** Begin Excerpt to read **

Kansas 70, San Jose State 57 – The game itself, nothing to really look at. The stat sheet? Another story. Jeff Withey went off for the second triple-double in program history with 16 points (a team high), 12 rebounds and an amazing 12 blocks. That in-of-itself makes this a crazy awesome  game. James Kinney tossed in 30 points by himself for the Spartans, so great performances all around at The Phog.

Murray State 88, Lipscomb 79 – Not a lot of people saw this one being close, but it was. It took 20-plus-point performances from Isaiah Canaan, Ed Daniel and Stacey Wilson to put the Racers over the top and to 5-1. A road is still a road win when you’re playing in the mid-major ranks, but for any shot at an at-large bid (remember Belmont is a contender in their first year in the Ohio Valley Conference) they’ll need to win games like that more convincingly.

Tennessee 77, Oakland 50 – The score itself was a blowout, but most people forget that the Golden Grizzlies (another great mascot) owned a two-game winning streak on the Volunteers. Trae Golden put up good numbers in the win and the Vols stay steady while Jeronne Maymon heals.

** End Excerpt to read **

*Problems and tasks*.
a: List every player named in the basketball recap.
b: Continue the basketball recap from the point where it stops.
The rows that come next have nothing to do with the basketball recap.

** Begin Record extracts **

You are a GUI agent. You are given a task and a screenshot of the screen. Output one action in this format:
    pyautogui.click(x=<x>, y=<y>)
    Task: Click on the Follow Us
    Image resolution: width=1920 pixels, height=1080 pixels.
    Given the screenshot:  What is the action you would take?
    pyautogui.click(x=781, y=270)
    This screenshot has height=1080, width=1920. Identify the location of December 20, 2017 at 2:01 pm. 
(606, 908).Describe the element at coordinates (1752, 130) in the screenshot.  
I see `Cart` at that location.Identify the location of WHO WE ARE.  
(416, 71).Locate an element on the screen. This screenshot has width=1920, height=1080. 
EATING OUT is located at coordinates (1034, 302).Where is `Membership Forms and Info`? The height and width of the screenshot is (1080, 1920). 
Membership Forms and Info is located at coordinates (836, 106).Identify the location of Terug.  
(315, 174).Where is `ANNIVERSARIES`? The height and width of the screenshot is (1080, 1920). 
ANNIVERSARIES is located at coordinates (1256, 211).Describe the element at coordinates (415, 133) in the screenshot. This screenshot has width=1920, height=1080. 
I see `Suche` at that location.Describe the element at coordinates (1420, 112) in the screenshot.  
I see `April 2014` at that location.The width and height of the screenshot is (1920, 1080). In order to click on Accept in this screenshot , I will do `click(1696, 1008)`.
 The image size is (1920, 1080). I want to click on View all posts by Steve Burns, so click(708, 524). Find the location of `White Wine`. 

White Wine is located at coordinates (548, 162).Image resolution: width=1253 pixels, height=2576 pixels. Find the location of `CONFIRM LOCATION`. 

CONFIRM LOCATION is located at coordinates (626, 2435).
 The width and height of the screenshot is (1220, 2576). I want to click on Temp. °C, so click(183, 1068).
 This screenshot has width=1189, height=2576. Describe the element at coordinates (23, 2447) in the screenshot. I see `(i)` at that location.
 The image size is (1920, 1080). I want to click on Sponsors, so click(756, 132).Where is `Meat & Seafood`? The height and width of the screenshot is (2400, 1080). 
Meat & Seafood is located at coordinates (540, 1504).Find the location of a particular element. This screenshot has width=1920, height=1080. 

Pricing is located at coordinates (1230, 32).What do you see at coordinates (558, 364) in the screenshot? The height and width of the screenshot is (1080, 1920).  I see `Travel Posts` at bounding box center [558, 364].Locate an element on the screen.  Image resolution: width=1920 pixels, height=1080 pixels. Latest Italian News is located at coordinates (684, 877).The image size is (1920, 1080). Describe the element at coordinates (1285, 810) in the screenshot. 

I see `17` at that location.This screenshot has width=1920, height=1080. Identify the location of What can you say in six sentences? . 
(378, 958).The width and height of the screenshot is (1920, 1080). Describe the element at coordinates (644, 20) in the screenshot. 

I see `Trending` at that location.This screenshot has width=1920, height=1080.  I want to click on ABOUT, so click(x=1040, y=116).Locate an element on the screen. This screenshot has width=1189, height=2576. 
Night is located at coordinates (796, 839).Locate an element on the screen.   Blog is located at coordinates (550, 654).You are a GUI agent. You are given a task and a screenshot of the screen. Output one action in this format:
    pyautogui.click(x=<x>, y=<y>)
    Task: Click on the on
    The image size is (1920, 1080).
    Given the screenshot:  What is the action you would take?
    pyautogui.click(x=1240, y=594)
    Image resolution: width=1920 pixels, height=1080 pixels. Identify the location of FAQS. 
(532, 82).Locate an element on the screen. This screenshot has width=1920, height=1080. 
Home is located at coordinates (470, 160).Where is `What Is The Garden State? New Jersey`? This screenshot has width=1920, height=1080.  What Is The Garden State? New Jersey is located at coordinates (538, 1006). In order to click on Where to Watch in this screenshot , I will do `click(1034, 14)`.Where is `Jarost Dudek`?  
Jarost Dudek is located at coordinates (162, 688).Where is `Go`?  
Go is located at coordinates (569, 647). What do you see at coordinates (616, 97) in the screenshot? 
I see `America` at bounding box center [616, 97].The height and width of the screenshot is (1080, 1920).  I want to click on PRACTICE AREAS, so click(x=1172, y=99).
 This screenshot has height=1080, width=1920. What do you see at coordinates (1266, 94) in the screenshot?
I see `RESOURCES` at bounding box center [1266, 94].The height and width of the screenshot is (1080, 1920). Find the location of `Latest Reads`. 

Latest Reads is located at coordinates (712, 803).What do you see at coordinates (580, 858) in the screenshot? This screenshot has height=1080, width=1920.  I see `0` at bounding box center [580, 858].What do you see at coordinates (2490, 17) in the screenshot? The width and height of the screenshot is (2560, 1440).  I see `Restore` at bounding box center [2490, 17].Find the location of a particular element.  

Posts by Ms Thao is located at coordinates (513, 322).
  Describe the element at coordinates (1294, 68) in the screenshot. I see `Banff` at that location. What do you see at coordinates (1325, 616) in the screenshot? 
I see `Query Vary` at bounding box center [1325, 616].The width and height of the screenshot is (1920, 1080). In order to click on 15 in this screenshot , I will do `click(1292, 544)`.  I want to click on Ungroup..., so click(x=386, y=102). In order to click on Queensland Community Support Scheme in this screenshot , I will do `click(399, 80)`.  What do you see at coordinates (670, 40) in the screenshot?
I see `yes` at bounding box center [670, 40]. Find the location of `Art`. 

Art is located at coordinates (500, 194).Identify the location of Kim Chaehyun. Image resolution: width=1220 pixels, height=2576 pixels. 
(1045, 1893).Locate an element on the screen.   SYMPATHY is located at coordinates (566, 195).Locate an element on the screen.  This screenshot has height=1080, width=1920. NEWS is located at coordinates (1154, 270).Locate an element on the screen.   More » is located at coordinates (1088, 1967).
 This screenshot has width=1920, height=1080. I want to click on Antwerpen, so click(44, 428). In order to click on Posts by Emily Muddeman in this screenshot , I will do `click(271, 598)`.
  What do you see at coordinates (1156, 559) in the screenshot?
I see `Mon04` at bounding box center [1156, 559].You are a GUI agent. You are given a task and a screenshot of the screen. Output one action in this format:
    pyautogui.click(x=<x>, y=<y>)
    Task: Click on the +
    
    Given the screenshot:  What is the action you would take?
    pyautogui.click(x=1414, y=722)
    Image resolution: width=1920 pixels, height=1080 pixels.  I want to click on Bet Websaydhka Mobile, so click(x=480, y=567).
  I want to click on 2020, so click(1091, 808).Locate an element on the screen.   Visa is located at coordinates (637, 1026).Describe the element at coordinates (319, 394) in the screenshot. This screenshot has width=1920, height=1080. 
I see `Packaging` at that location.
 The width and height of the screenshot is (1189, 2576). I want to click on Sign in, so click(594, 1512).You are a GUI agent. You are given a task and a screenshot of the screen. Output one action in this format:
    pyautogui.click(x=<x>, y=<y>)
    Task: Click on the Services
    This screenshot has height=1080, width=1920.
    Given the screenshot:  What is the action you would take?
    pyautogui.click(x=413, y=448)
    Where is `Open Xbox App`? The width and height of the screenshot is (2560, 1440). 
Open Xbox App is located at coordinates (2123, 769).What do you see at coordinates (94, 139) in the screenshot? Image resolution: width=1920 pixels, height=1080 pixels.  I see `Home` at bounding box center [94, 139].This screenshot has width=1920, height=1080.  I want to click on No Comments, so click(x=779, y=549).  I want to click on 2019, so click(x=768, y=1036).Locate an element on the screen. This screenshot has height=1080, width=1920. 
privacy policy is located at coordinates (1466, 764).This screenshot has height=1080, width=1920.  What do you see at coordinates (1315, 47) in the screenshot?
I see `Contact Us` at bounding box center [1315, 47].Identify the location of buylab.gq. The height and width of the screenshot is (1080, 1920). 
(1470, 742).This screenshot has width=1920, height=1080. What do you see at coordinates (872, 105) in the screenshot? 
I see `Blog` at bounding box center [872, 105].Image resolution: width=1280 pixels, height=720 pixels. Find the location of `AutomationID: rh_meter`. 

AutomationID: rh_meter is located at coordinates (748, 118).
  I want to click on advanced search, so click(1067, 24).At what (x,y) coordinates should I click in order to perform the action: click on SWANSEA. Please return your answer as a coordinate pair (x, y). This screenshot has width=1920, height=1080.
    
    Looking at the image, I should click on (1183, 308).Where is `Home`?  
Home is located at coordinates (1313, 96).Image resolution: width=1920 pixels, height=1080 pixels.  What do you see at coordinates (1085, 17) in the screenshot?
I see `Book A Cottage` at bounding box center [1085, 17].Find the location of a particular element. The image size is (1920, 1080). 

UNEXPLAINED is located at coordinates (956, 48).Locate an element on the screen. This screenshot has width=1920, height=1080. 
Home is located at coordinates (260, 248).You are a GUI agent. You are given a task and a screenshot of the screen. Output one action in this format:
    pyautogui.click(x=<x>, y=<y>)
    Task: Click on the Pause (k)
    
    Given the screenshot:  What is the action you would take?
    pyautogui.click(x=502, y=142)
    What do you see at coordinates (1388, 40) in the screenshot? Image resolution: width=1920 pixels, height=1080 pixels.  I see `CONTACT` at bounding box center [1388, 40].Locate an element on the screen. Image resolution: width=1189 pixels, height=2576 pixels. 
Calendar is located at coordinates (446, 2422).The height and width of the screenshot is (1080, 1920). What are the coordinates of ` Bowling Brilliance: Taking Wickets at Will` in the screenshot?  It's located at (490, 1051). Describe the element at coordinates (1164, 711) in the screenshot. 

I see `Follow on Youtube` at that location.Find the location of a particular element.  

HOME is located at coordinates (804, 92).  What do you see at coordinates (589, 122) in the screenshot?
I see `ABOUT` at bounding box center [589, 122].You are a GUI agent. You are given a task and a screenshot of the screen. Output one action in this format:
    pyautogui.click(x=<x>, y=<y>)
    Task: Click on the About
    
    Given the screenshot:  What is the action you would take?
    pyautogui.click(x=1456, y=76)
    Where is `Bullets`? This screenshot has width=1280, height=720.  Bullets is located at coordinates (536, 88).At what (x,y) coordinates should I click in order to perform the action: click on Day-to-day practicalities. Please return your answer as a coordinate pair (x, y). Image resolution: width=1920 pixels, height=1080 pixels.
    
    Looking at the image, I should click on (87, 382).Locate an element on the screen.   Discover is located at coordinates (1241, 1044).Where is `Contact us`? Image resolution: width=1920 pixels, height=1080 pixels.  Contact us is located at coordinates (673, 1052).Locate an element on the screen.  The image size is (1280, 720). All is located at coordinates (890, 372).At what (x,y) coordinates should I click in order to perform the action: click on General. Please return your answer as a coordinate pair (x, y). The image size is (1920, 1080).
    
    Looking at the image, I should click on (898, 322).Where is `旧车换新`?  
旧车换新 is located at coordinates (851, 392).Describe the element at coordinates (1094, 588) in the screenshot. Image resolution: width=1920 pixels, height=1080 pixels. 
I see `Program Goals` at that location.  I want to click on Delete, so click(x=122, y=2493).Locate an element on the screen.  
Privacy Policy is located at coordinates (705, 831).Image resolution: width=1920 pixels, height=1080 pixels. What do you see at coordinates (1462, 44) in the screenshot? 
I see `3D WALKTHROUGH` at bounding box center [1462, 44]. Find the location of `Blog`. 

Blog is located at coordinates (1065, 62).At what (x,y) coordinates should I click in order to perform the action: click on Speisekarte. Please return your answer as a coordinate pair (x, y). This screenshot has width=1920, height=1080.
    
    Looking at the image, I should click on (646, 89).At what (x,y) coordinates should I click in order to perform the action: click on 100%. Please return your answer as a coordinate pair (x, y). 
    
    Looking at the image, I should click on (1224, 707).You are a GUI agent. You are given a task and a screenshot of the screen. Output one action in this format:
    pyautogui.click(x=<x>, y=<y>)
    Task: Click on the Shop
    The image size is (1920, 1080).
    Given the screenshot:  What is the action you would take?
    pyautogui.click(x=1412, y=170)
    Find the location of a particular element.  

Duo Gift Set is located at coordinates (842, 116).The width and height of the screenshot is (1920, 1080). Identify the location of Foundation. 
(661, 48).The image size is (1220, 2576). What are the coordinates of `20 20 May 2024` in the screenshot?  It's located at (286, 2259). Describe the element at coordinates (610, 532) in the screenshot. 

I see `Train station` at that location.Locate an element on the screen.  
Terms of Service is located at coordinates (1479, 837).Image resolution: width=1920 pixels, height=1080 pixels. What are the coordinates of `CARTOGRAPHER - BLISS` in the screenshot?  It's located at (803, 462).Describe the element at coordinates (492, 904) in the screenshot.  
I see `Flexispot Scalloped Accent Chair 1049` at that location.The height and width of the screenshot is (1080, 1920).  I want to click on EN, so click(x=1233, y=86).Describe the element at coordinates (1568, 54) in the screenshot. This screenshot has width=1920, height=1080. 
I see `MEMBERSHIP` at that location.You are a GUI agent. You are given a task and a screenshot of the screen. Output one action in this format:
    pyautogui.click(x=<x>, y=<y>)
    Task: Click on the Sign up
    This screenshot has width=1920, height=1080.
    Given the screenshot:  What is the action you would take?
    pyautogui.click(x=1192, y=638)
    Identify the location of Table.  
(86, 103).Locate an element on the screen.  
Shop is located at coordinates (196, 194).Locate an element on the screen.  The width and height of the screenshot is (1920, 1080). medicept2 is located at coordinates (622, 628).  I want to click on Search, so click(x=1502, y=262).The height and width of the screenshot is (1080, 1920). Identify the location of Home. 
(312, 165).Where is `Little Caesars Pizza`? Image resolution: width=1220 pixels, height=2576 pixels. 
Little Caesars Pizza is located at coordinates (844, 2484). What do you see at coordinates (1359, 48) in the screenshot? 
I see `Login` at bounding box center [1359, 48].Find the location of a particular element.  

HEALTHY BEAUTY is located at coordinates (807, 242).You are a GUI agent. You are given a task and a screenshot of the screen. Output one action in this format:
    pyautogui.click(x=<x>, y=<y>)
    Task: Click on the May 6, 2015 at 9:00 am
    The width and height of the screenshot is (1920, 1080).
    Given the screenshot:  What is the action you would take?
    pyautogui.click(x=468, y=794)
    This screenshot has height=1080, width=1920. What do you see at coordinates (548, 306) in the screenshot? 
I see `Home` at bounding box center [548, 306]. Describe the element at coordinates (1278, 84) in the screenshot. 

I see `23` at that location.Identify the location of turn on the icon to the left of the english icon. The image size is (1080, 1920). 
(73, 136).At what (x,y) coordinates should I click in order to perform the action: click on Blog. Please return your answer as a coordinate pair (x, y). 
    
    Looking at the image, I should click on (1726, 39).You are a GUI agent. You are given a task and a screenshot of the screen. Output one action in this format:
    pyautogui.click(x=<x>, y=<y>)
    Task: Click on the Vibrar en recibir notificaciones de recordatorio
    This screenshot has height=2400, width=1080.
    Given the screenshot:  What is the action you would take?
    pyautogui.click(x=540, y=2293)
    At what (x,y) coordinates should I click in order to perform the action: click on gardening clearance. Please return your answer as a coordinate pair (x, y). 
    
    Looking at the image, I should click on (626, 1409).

** End Record extracts **

*Results for the exercise*.
a: Jeff Withey, James Kinney, Isaiah Canaan, Ed Daniel, Stacey Wilson, Trae Golden, Jeronne Maymon

b:
Games of Note

Morehead State 73, Norfolk State 67 – It’s not everyday games between marginal mid-major and low-major teams are posted, but this was the contest that Morehead State coach Sean Woods served his one-game suspension in. The Eagles still won, beating the Spartans who should contend in the MEAC, which is all a team like Morehead State can ask for without their head coach. It’ll be interesting if the suspension alters Woods’ public coaching demeanor going forward.

Loyola (Md.) 65, Towson 53 – A battle for Baltimore deserves some pub. Jimmy Patsos got a boost from 19 points and eight rebounds from Dylan Cromier in 38 minutes and got bragging rights for the season in the city. Although there is always a battle with Maryland-Baltimore County that can truly decide the fate of the college basketball world in The Wire’s hometown.

Starred

Ed Daniel and Isaiah Canaan, Murray State – The Racers needed every last point from these two tonight in their win. Canaan went for 32 points on 10-of-17 shooting, including six threes. Ed Daniel went for 20 points, 18 rebounds and five rebounds (and five fouls). It should be noted that Stacey Wilson added in 20 in the win. Big night for that trio.

Trae Golden, Tennessee – The Vols point guard helped break the two-game skid against Oakland with a game-high 19 points, seven assists and four rebounds in the win. He’s been great as the team’s on-court leader.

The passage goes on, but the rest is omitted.